We had a few hours to kill in Bima before embarking onto the dive boat so checking out the local area was in order, heres a local noodle soup seller -




Da Bima boyz -




Local weavers -




The local transport -




The local market -








The locals were very friendly and after an interesting few hours in Bima we headed to the port -






This is the boat we were going to live on for the next 10 days, her name is SY Siren and she is 34 metres long and is a truly beautiful beast.
She's owned and run by the guys at Worldwide dive and sail and is fully equipped for long diving and sailing trips -




Our dive trip was to take us all around the Komodo national park area including the Sunda and Rinca island groups.
In fact there were shit loads of islands all over the place so the only thing to do was to get stuck into the local grog, raise the sails and ahoy mateys, yo ho ho and a bottle of rum ... and with all that we sailed off into the horizon.
Here are some different views of the 'SY Siren' -

----------


## English Noodles

Looks like good stuff mate, look forward to having a few beers when I get back in to Bangkok. :Smile:

----------


## walrus

The food on the 'Siren' was fantastic -






We were hungry with all the diving and other activities -




What better way to let the food digest in between dives than stretch out under the sun -




As I mentioned earlier there are lots and lots of islands and the whole area is very remote with spectacular scenery -






















Komodo is notorious for its strong and unpredictable currents and here we can see the water churning between the islands - 






Whilst we were there 5 divers on another boat got swept away by strong surface currents and were found 2 days later on a remote island in the south of the area, here's their very worried compatriots informing us of their disappearance a few hours after they had gone missing -



Luckily a very happy ending for all involved as they were located 2 days later on a remote island 20 miles to the south of where they had gone missing.  :Smile: 

We popped onto some of the islands and with a bit of effort were rewarded with some cracking views -

----------


## kingwilly

bladdy awesome pics mate, looks great.

----------


## walrus

Of course we jumped off on Komodo island itself -




We heard rumours that the locals bite was worse than their bark.
This big bad boy was about 2 metres in length but luckily for us it was his siesta time -










His mate nearby was a tad venomous too but this green viper had just eaten a mouse or rat - 




Here are some views from Komodo island -








Even in the middle of nowhere you can't escape the tourist trap -




We didn't run into many boats during our trip and when we did they were usually local fishing skiffs selling us their local produce - 














These boys were getting a bollocking from the local BIB for trying to sell us shells and illegal wood carvings - 




One of the few other dive boats we did run into -




We had 2 dinghys that took us to our dive sites -

----------


## walrus

Now for the main event, the reason we came to Komodo, the diving...

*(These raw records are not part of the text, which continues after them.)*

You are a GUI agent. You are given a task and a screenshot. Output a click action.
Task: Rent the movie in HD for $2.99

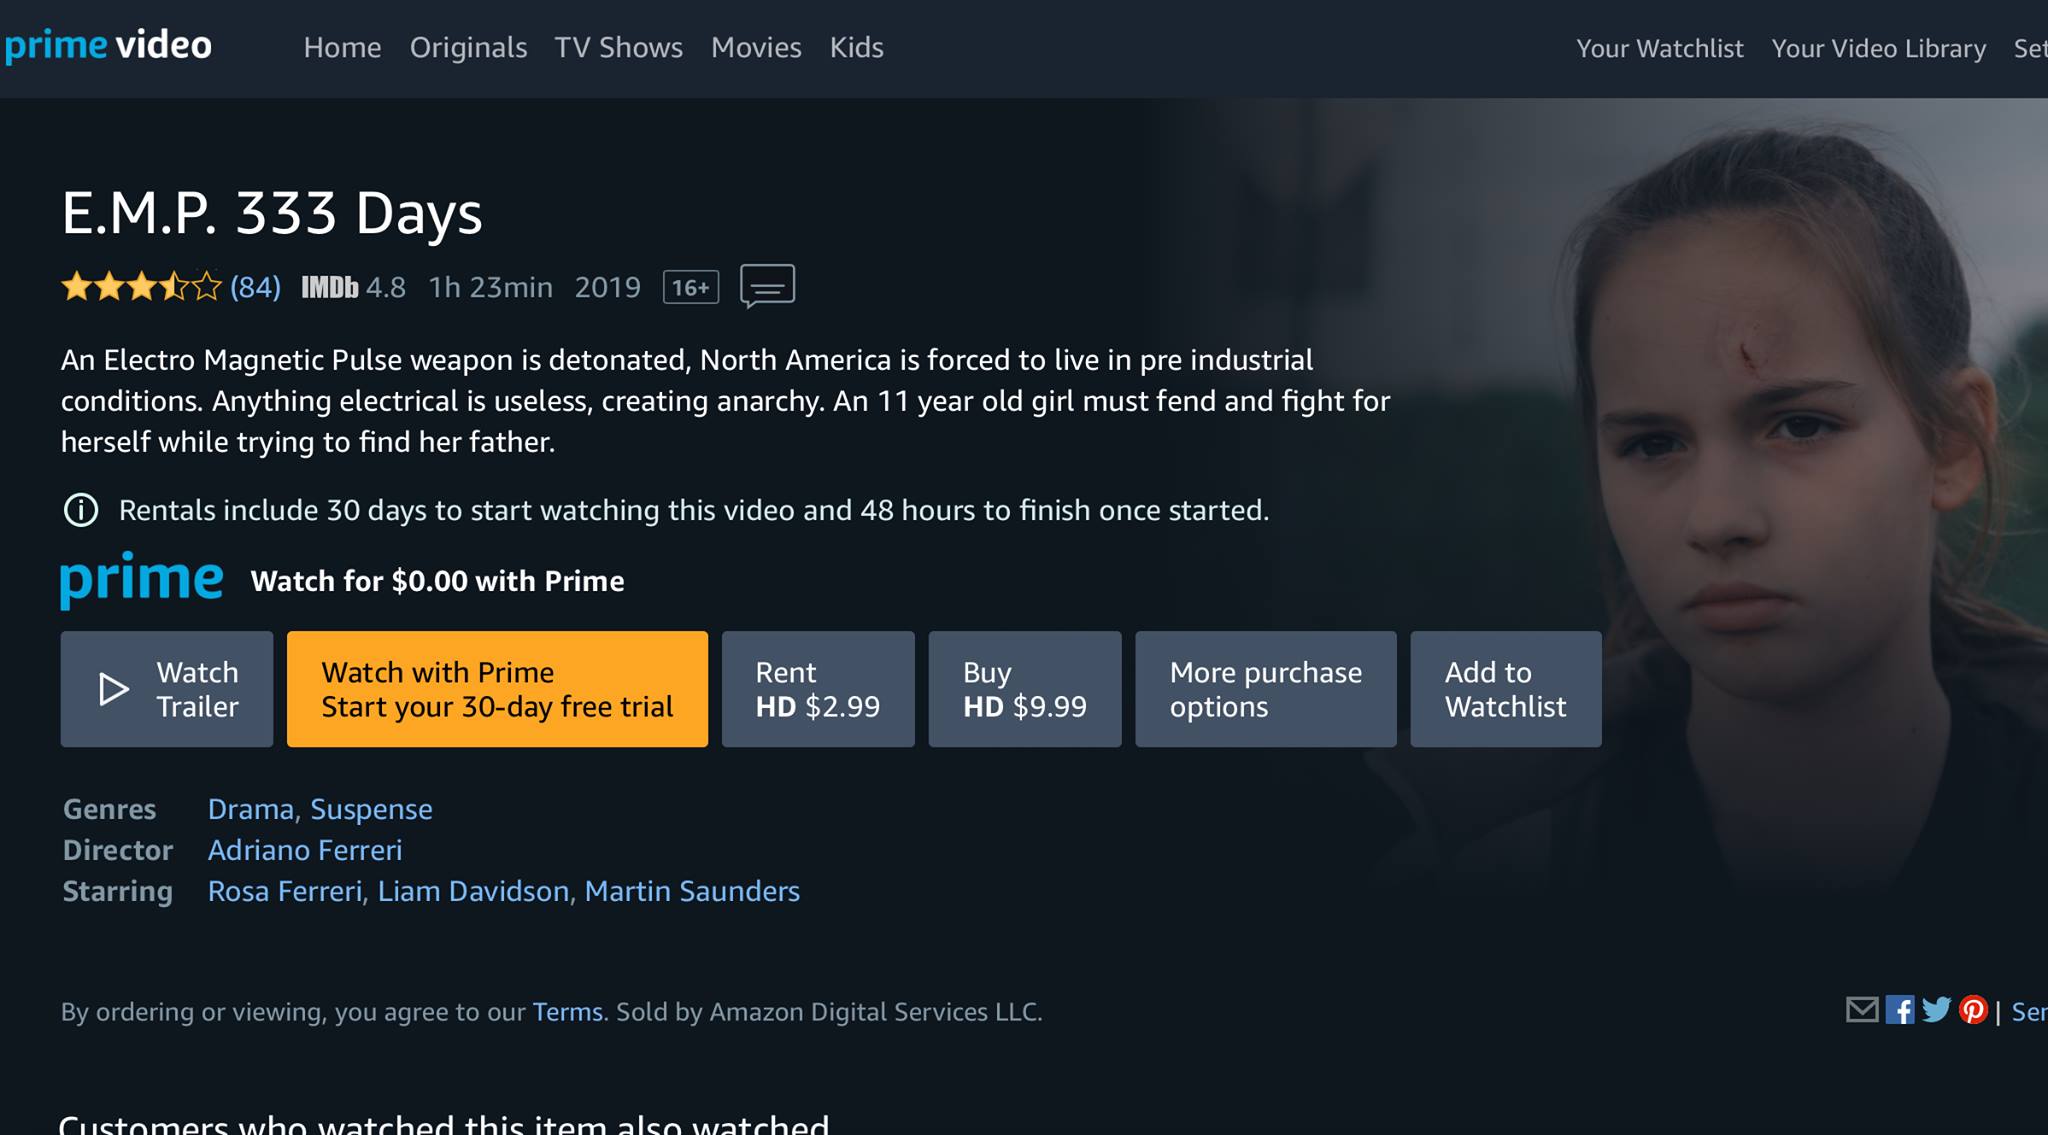point(818,689)

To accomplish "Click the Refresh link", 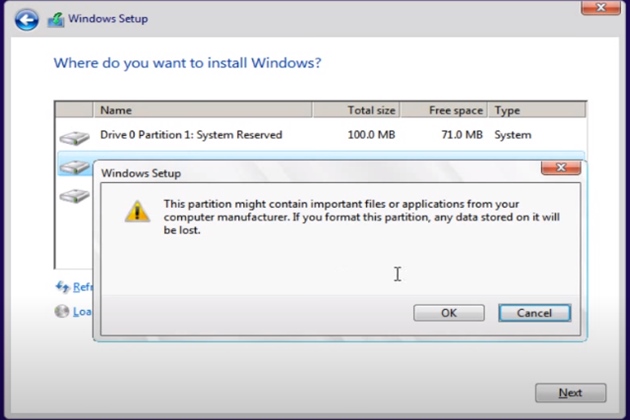I will coord(82,287).
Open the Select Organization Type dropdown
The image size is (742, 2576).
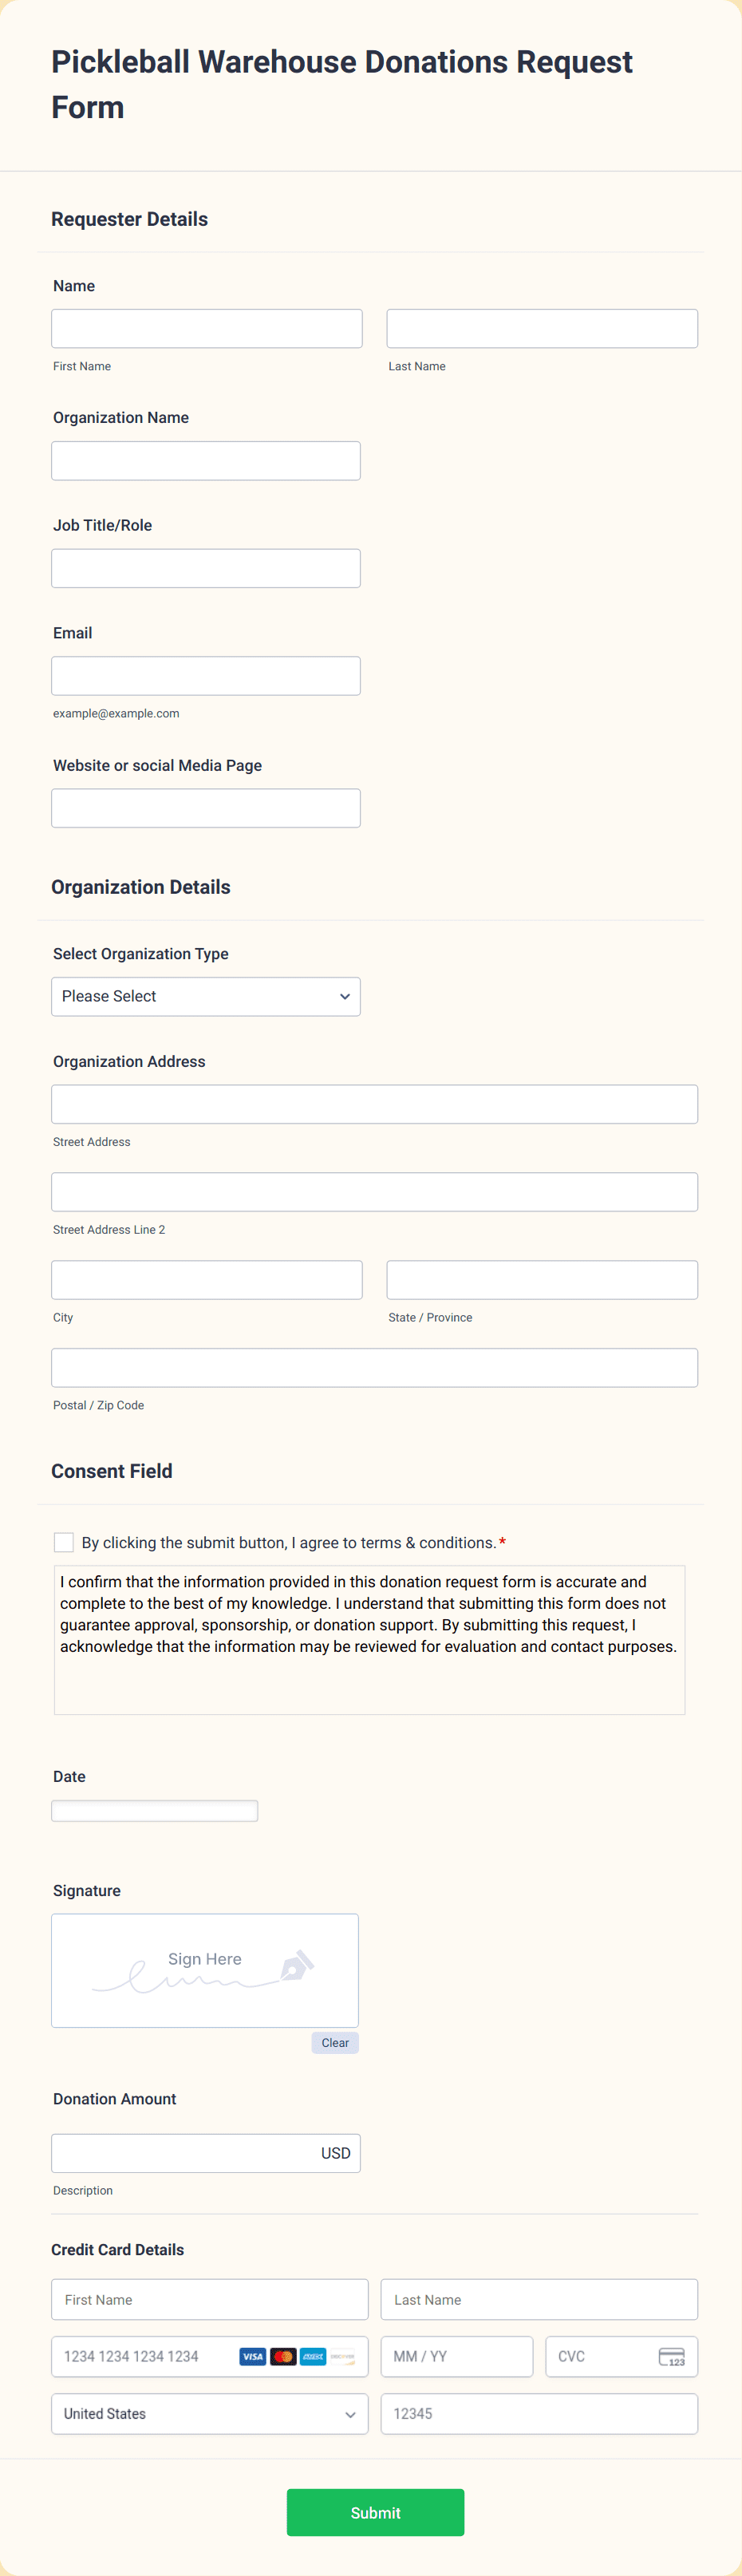206,996
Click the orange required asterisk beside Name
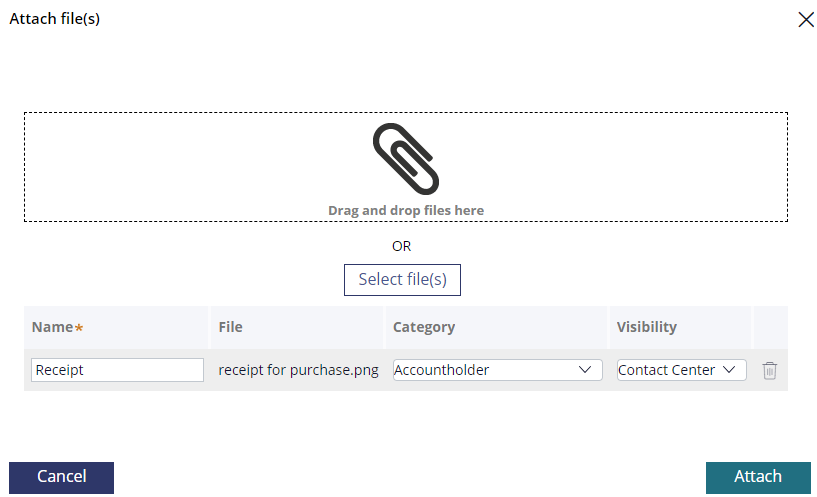Screen dimensions: 817x497 point(79,328)
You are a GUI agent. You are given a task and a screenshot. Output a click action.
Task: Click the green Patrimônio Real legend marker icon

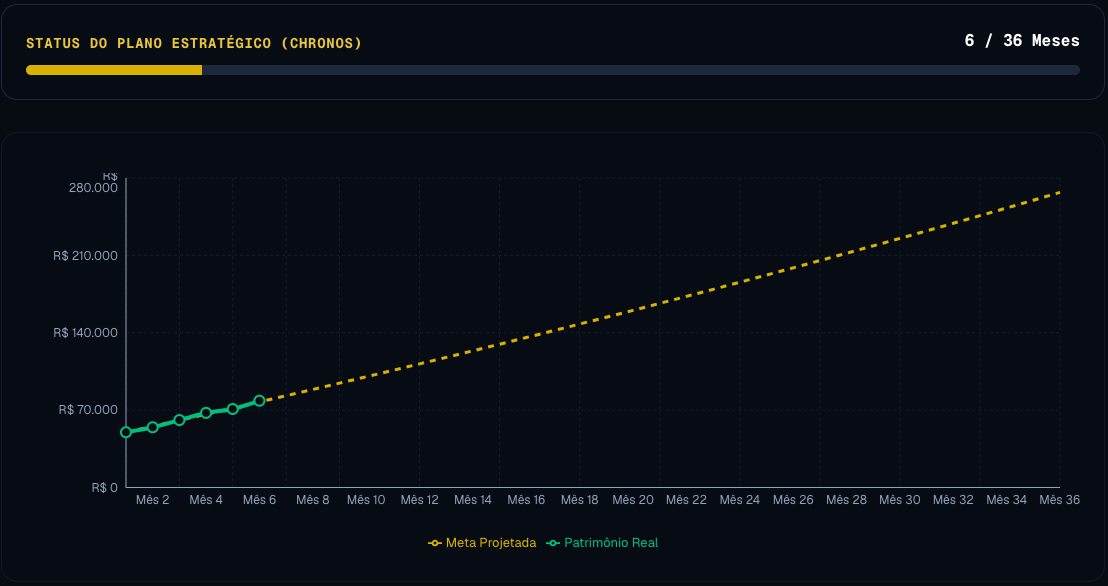click(x=554, y=543)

Lets get ready to rumble - 




Heres some pics of some of the stuff we saw under the water.

Nemo and his relative the Anemonefish -






A shoal of batfish -




There were sheer walls plummetting to the depths and rocky pinnacles covered in lovely soft and hard corals.
Everywhere was teeming with marine life -








A small chunk of brain coral ...  :Razz: 




Soft red coral -




Lionfish - 




Moray eel -




Shoal of Jacks -




Shoal of Surgeonfish -




Shoal of Sweetlips -




Komodo is famous for its small stuff so heres some pics of some nudibranches which are like slugs on acid - 










Whitetip reef shark - 




There were often strong currents and strong surges, here we are hanging onto rocks near the end of a dive whilst we make our safety stops before ascending -

----------


## Wayne Kerr

Wow ... friggin awesome dude  :Smile:

----------


## walrus

Within 10 seconds of jumping into a dive site called 'Manta alley' we had already encountered one of these graceful giants of the underwater world.
There must have been about 20 mantas in total as the dive site was loaded with plankton and they were having a feast, there was also a cleaning station where they were getting manta massages from the cleanerwrasses.
Check this out -
















Heres a small mobular ray which was feeding by the dive boat one night (now these guys are quick) - 




We saw loads of cheeky turtles wherever we dived -








The excitement was just too much - 




This is a Sea apple -




This is an Octopus -




This big bad boy is a Napolean wrasse and was about a meter and a half long -




A happy walrus -




As you can see the diving around Komodo was fantastic and we had a brilliant trip but alas all good things must come to an end and after 10 thrilling days it was time to sail back to Sumbawa to return to Bali.

----------


## friscofrankie

Fantastic stuff!

----------


## kingwilly

> and after 10 thrilling days it was time to sail back to Sumbawa to return to Bali.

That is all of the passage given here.